# Kicker Motor Shaft Length and Transom height



## samsteel (Oct 6, 2008)

Looking into getting a kicker for my river sled. My transom measures 24" high, all the way across. I know a 25" shaft on a kicker motor would do the trick, however there are not as many options brand wise to get a 4-6hp kicker with a 25" transom. 
I have had a few people tell me, that I should be able to put a kicker with a 20" shaft on my transom and it would do the trick...since the prop would be below the water line, it would give me enough push to hold against current, or go very slowly against it. Does anyone have any experience with this?? I want to get a 4 stroke yamaha in a 6hp, but it's not available in a 25" shaft. Or does anyone have a kicker with a 25" shaft that has any input, good or bad. Appreciate any advice here.


----------



## jerrob (Aug 6, 2011)

Hey Sam, Im grasping at straws here. Cabelas and Bass Pro have an external motor mount for small outboards. that may get ya close enough with a long shaft. Just got a new 6hp Yamaha from Van's. Good motors. PM sent


Outdoor Hub mobile, the outdoor information engine


----------



## Quack Wacker (Dec 20, 2006)

Just put an auxilary adjustable outboard motor mount. There are a few to choose from, below is a picture of a panther, which is the higher end. You would be able to put any length shaft motor on these things. 

I have used them in the past and they work great. 

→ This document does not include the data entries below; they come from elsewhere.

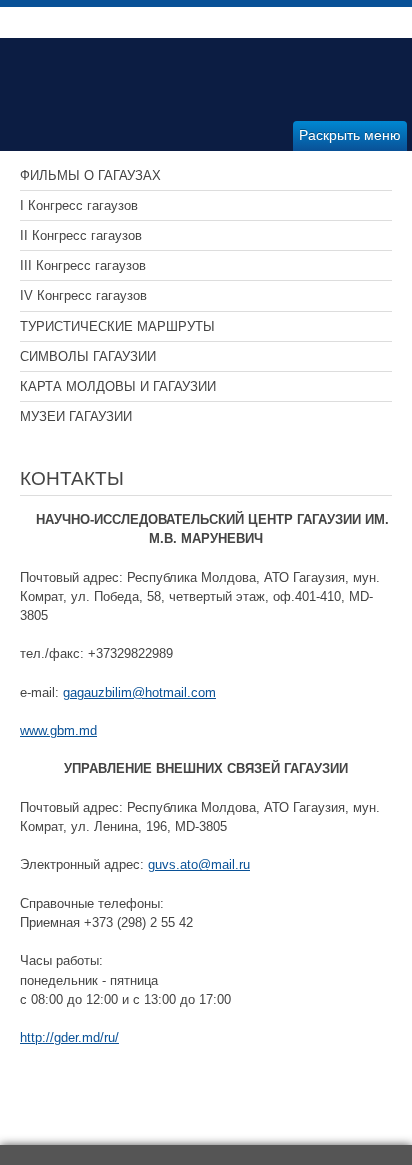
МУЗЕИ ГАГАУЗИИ (76, 416)
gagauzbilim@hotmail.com (139, 692)
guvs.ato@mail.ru (199, 864)
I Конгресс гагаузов (79, 205)
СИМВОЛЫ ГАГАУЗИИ (88, 356)
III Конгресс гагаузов (83, 265)
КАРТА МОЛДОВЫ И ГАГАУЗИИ (118, 386)
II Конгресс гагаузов (81, 235)
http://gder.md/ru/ (69, 1037)
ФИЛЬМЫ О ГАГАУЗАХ (90, 175)
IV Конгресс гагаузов (83, 295)
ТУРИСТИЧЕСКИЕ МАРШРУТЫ (117, 326)
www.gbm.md (58, 730)
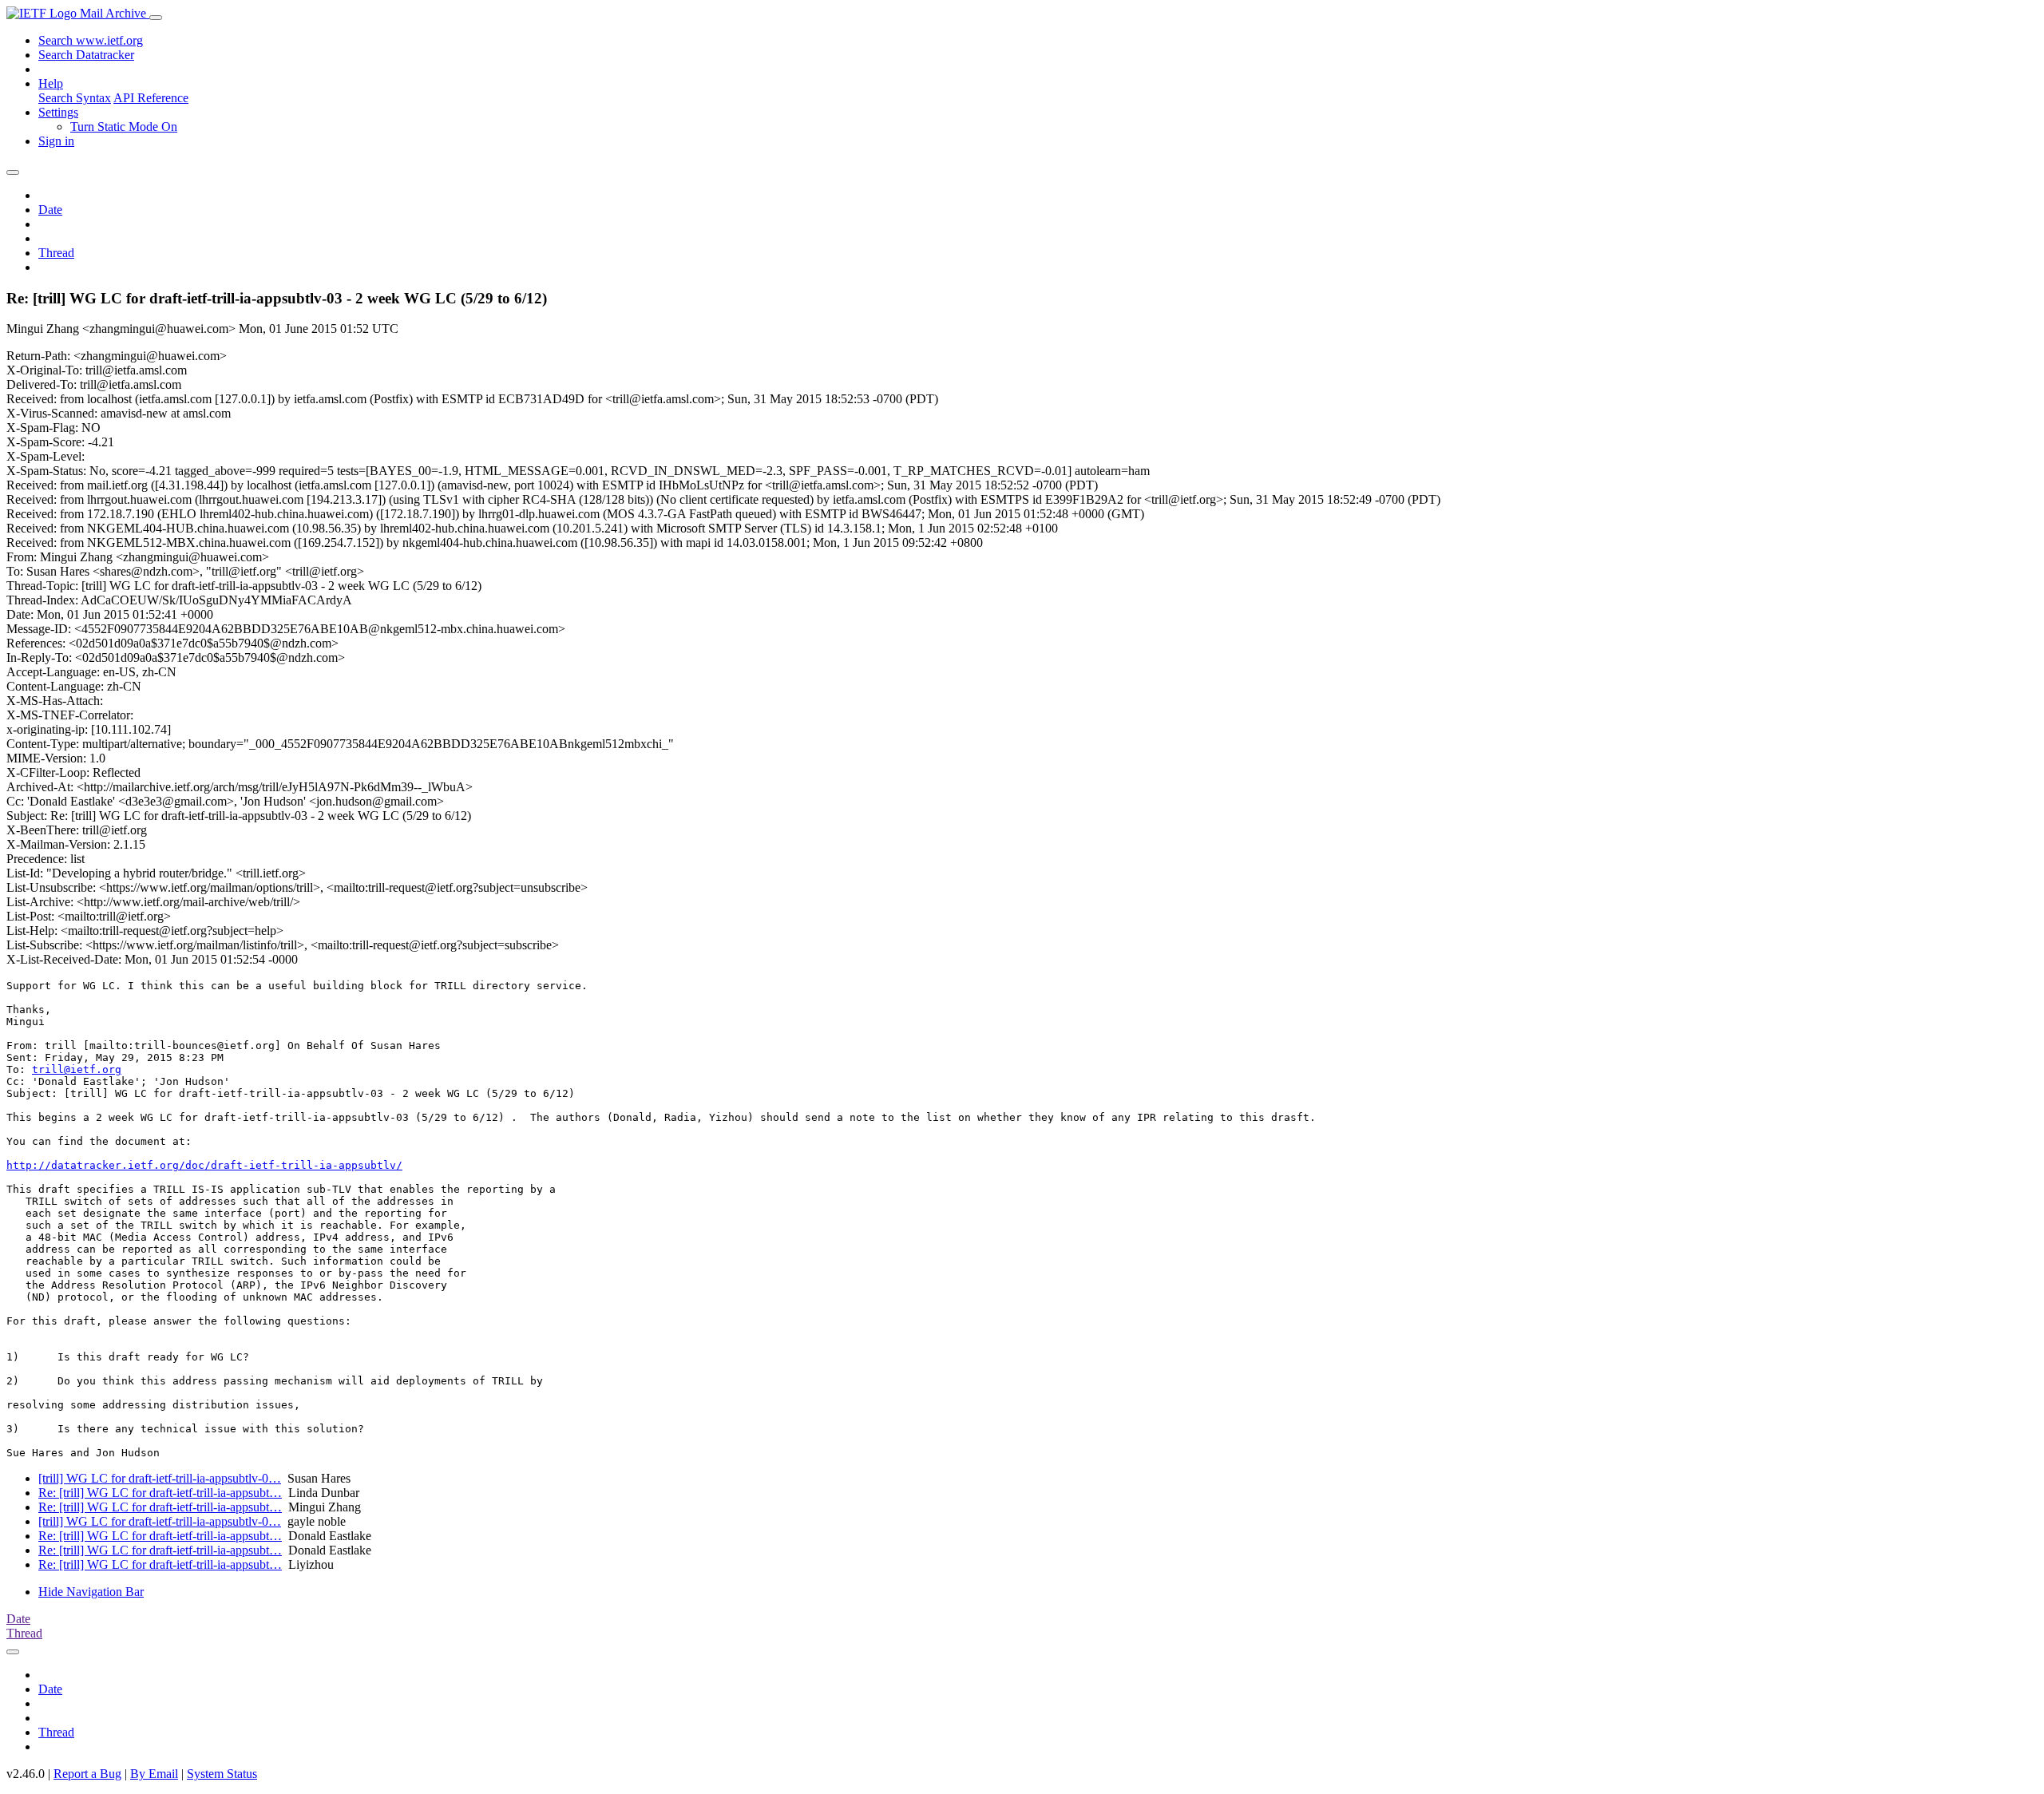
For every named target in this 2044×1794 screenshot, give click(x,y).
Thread (56, 252)
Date (50, 209)
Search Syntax (74, 98)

http://www.cabelas.com/product/Auxi...=motor+mount&WTz_l=Header;Search-All+Products


----------



## samsteel (Oct 6, 2008)

thanks guys, appreciate it. I know about the motor mount, but most likely I will go with a 80lb thrust trolling motor, if I can't get away with mounting a kicker directly to my transom.


----------



## ebijack (Apr 20, 2009)

For the application your using it for I'd guess it does work. But if needed to run full throttle to get somewhere, you'd be starving the water pump and end up shortening the engine's life from over heating. The amount of air/turbulence caused by the bottom of the boat and transom would create so much air/bubbles and possibly not getting enough water to the impellor. That could really do some damage. Typically, if your cavatation plate is not under the water surface while running you are going to have/create problems. That's why it is not recommended. And for running "skinny water" that's what the adjustable tilt angle is for.


----------



## ESOX (Nov 20, 2000)

A kicker that is not below the transom is losing a lot of efficiency in forward, and will be absolutely useless in reverse.


----------



## Greenbush future (Sep 8, 2005)

The electric sounds like a much better option, if you can adjust the depth of it to what ever you need.


----------



## ebijack (Apr 20, 2009)

He deleted his post on how it was working so good... ????


----------